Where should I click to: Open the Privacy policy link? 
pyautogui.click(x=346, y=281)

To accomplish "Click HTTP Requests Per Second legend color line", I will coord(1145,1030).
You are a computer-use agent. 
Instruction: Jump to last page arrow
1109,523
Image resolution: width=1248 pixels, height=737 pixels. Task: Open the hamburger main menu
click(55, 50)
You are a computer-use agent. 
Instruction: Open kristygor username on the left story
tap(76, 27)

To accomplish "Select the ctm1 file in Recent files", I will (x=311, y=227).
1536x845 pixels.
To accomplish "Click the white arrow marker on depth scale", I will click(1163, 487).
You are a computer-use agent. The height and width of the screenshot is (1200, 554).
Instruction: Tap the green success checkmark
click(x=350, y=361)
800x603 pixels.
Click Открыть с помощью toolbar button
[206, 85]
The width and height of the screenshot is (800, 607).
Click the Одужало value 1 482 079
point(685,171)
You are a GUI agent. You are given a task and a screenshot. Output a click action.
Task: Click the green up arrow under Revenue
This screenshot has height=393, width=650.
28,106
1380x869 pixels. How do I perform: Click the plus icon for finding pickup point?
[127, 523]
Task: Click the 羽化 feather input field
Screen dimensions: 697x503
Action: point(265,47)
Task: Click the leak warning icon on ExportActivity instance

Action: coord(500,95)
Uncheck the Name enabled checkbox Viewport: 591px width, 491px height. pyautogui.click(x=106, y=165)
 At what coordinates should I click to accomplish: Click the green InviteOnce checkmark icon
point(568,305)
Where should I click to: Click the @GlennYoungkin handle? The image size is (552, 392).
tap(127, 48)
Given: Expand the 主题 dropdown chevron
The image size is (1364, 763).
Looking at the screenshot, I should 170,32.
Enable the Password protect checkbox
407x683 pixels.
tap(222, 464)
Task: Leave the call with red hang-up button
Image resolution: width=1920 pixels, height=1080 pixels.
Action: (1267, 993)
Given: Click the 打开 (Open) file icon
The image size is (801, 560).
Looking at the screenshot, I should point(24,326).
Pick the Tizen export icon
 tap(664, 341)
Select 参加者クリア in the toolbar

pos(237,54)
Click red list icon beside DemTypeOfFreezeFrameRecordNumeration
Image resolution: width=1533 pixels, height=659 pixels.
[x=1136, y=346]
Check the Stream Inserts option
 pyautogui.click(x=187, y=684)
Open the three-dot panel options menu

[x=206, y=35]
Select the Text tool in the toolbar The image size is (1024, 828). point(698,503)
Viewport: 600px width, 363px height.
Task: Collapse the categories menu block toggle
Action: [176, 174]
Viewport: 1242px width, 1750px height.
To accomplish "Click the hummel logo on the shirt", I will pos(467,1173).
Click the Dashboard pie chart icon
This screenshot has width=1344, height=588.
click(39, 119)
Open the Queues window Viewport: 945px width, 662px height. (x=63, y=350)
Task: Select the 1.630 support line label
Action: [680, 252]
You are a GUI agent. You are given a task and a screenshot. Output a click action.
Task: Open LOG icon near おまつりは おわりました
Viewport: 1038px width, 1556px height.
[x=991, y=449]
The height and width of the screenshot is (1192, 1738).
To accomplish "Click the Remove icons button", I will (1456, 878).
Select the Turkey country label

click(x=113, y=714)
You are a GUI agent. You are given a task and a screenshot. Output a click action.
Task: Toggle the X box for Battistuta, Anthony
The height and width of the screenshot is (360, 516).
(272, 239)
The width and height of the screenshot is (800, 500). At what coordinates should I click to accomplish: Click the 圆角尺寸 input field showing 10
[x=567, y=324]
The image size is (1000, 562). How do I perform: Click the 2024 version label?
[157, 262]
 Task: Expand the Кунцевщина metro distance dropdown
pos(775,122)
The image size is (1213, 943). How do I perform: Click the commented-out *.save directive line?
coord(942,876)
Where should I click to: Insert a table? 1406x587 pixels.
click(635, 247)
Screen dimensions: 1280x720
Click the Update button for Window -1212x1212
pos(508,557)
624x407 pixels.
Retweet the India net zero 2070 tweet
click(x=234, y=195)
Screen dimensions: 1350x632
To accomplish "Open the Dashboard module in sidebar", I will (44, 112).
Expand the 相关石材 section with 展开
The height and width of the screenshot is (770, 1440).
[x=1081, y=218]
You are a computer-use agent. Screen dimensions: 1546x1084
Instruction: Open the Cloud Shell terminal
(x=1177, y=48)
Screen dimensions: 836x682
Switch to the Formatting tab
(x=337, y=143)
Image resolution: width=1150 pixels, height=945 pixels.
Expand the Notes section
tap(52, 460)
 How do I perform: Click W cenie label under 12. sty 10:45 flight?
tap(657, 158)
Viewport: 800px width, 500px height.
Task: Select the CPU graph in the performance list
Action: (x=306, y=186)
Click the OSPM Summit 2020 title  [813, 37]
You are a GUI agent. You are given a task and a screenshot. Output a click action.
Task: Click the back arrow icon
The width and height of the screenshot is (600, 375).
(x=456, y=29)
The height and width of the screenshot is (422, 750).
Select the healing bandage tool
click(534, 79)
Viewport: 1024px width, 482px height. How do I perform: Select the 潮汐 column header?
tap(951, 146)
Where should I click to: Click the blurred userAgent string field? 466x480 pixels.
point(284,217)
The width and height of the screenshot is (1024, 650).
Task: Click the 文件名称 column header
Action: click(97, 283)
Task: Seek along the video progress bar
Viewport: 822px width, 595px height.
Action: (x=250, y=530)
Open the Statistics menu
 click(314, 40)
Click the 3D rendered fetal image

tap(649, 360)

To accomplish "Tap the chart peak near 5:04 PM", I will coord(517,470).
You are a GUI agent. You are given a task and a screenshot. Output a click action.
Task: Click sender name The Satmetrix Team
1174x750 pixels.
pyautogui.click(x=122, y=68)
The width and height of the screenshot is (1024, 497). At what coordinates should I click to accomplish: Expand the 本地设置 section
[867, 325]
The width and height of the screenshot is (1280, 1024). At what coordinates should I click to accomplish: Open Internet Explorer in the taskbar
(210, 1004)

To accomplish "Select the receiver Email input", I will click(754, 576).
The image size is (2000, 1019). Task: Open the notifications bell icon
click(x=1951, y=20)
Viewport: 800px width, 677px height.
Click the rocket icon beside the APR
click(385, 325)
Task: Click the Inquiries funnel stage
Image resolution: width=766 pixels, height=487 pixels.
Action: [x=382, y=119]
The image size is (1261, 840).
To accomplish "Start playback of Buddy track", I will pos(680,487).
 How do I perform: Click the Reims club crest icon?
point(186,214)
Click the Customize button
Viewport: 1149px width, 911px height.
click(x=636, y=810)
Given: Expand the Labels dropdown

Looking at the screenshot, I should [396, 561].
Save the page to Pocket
□ □ □ □ □
All that belongs in the answer is the run of lines above from the line containing "The image size is (1000, 562)." through the line containing "624x407 pixels.", exactly as written.

The image size is (1000, 562). How do I perform: Click the 2024 version label?
[157, 262]
 Task: Expand the Кунцевщина metro distance dropdown
pos(775,122)
The image size is (1213, 943). How do I perform: Click the commented-out *.save directive line?
coord(942,876)
Where should I click to: Insert a table? 1406x587 pixels.
click(635, 247)
Screen dimensions: 1280x720
Click the Update button for Window -1212x1212
pos(508,557)
624x407 pixels.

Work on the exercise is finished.